Task instructions:
Among the entries below, find all lines that include "width" and copy them.

╔══

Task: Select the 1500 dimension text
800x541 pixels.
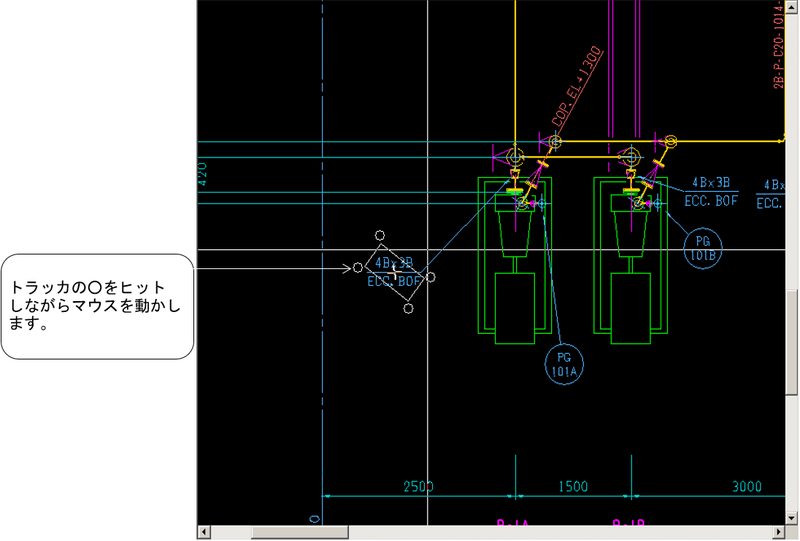Action: click(x=573, y=487)
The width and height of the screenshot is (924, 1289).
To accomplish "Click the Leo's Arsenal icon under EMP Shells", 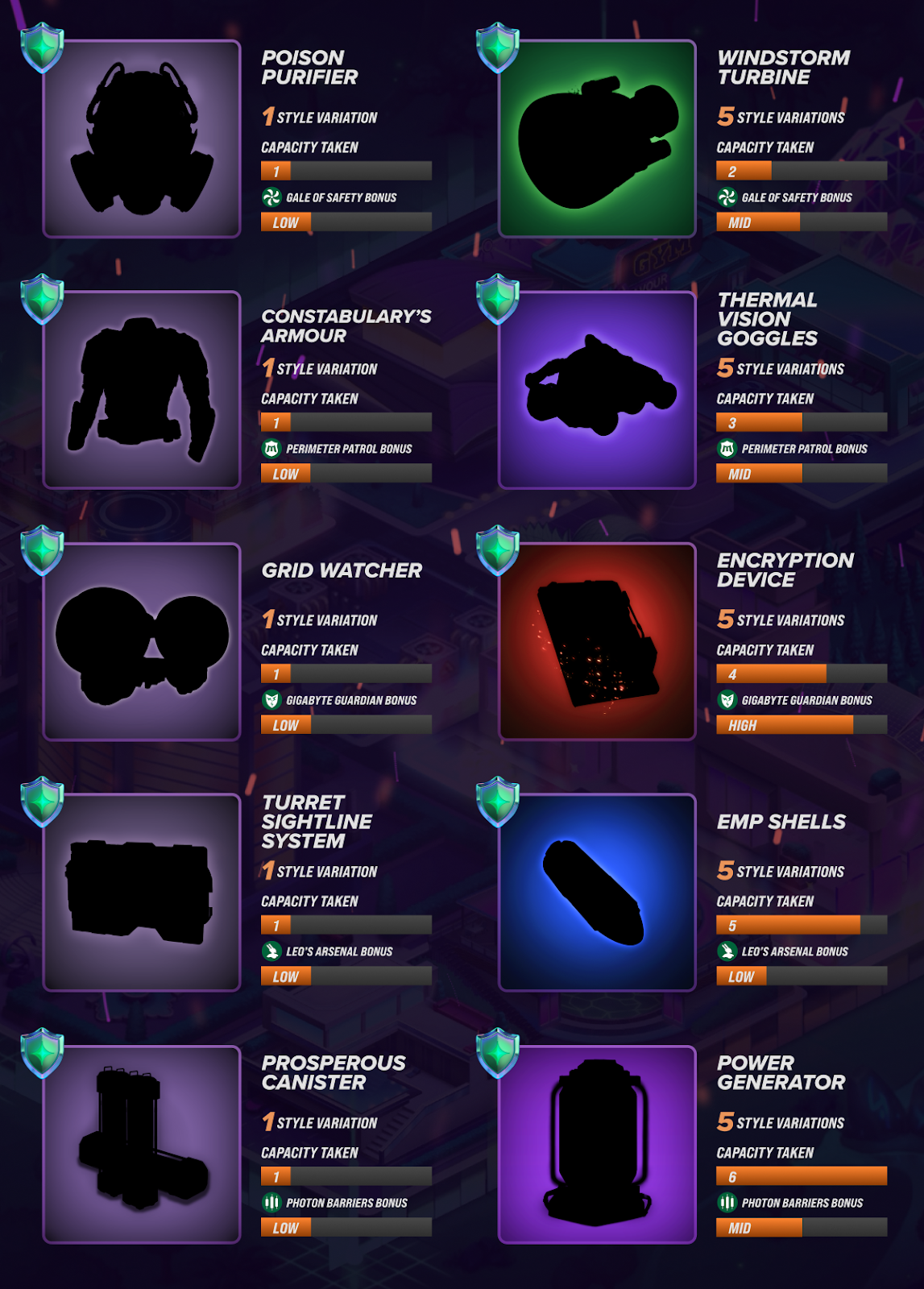I will pyautogui.click(x=727, y=951).
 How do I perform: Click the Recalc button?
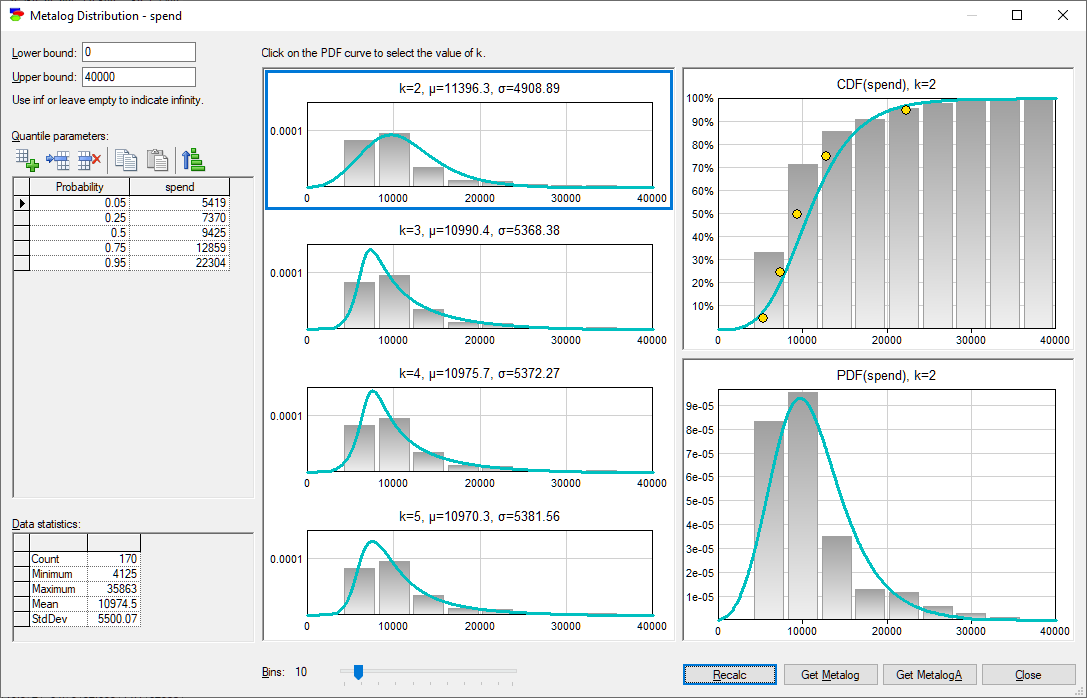pyautogui.click(x=729, y=674)
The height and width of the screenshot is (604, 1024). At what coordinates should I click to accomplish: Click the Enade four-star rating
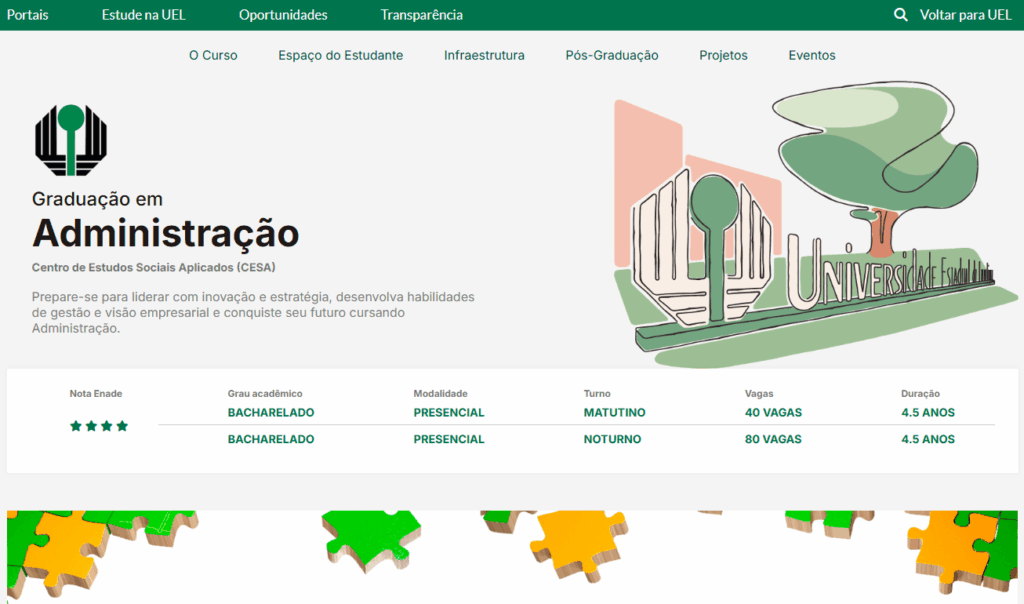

╚══

Task output:
The width and height of the screenshot is (924, 1289).
The height and width of the screenshot is (604, 1024). At what coordinates should I click to accomplish: Click the Enade four-star rating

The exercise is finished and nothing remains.